Collected data
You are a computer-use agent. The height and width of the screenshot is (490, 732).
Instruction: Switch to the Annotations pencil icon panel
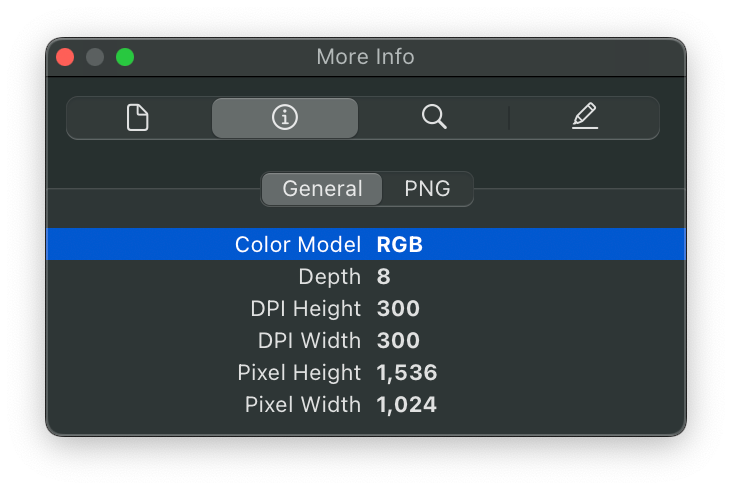tap(584, 118)
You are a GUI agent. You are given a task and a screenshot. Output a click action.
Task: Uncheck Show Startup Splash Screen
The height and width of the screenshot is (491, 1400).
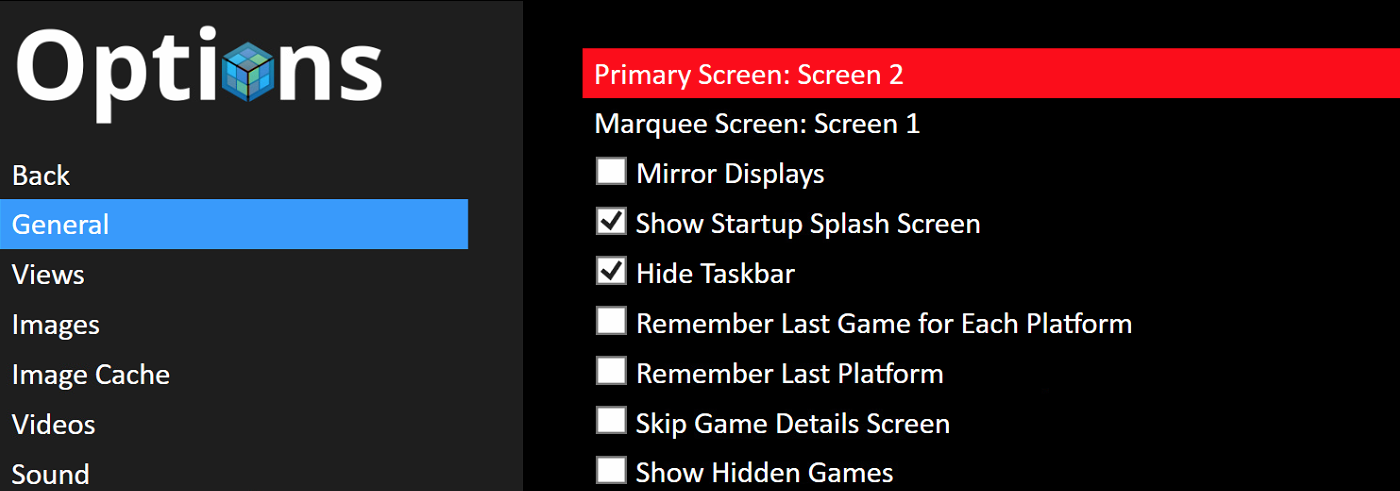click(611, 221)
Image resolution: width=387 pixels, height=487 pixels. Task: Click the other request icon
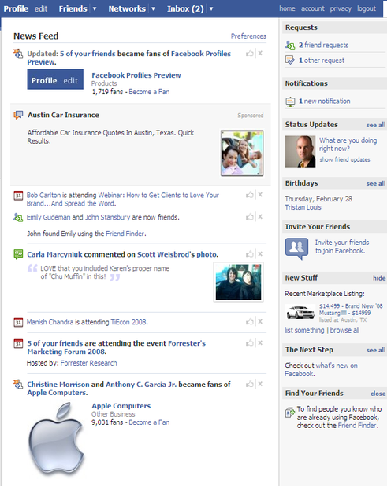[x=290, y=60]
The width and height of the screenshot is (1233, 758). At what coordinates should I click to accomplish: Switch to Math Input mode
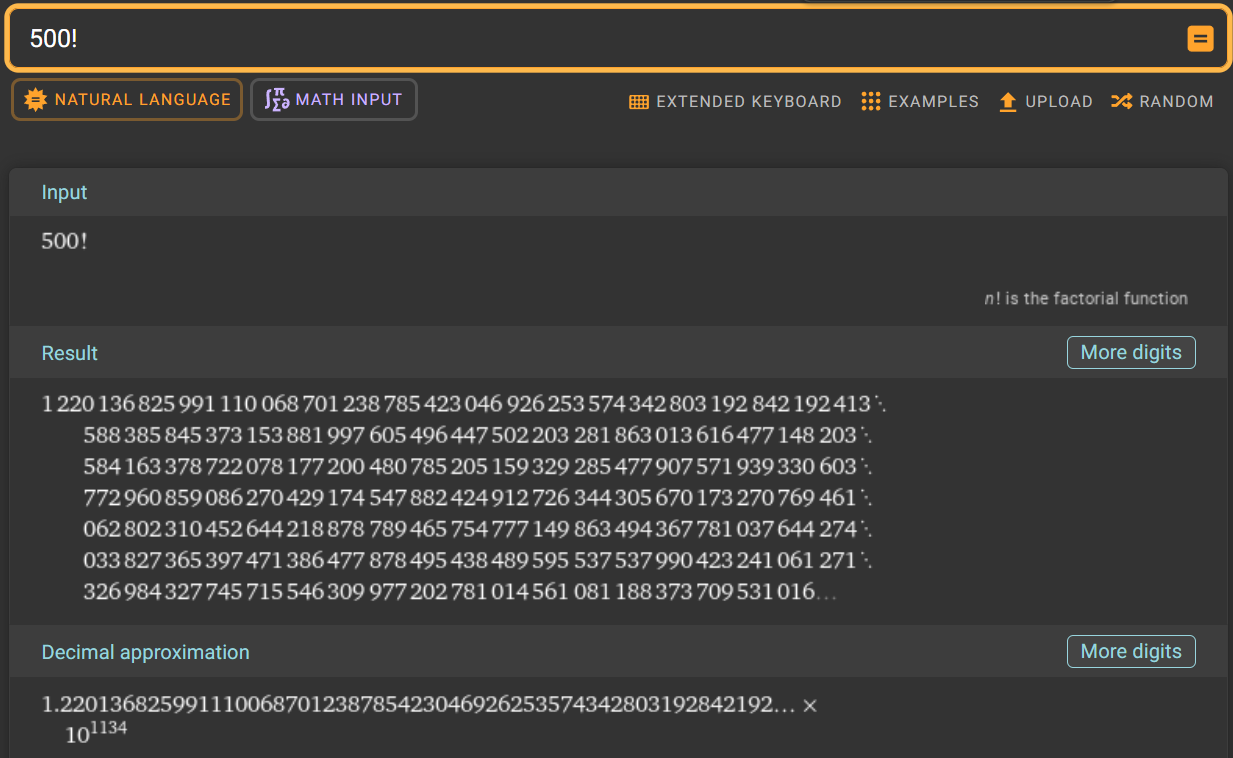334,100
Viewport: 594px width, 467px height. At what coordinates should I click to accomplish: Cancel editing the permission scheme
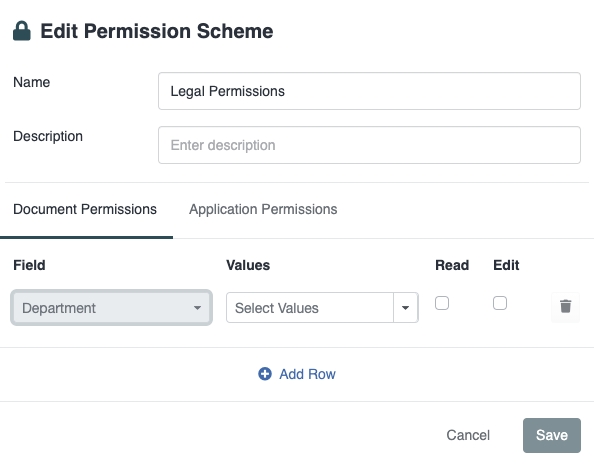(468, 435)
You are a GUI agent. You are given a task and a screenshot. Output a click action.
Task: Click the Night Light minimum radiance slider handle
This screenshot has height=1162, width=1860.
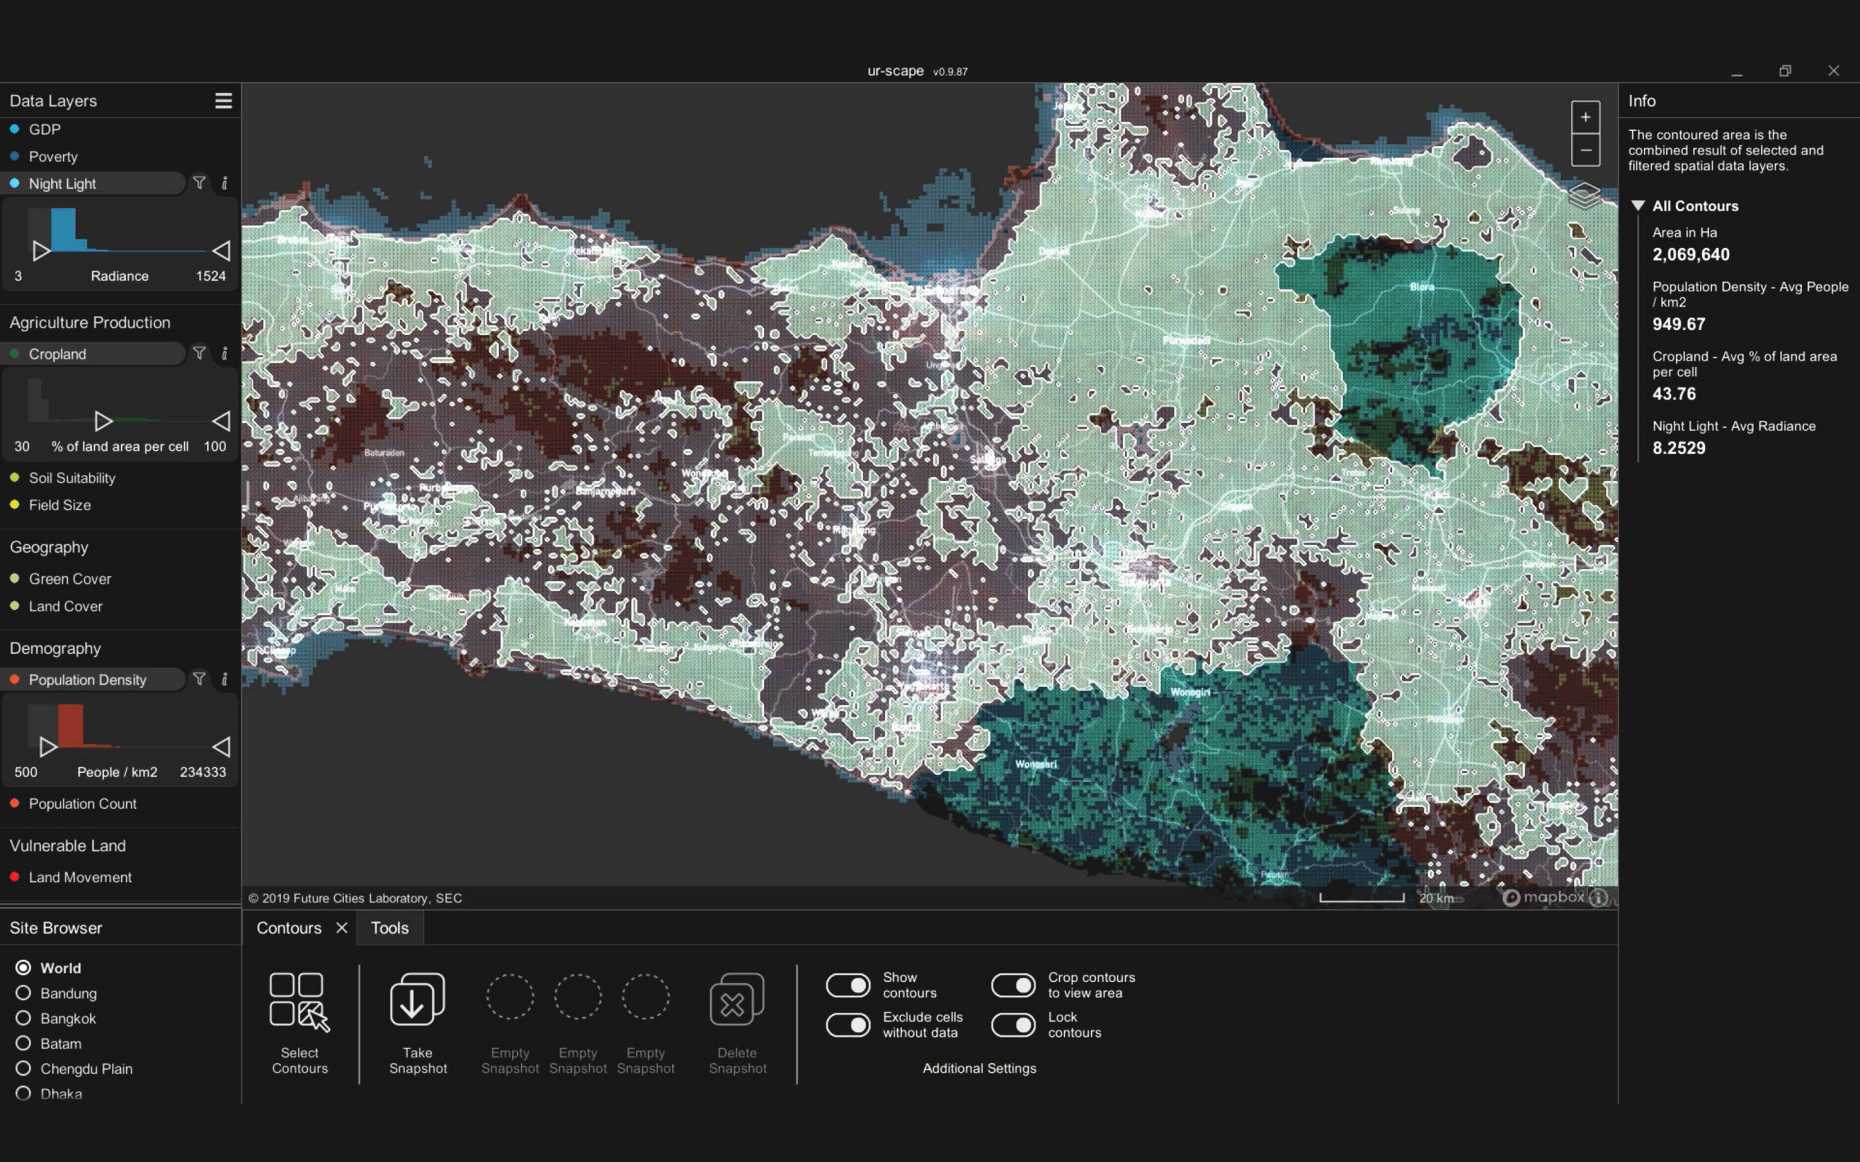41,250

# What is needed
Every line from the one containing "Image resolution: width=387" through the last line of the data is to be retyped exactly, with nothing added and no pictures included.

# Result for this exercise
Image resolution: width=387 pixels, height=487 pixels. Task: Click the other request icon
[x=290, y=60]
The width and height of the screenshot is (1233, 758). At what coordinates should I click to accomplish: Switch to Math Input mode
334,100
Viewport: 594px width, 467px height. At what coordinates should I click to accomplish: Cancel editing the permission scheme
(468, 435)
You are a GUI agent. You are given a task and a screenshot. Output a click action.
Task: Click the Night Light minimum radiance slider handle
This screenshot has height=1162, width=1860.
41,250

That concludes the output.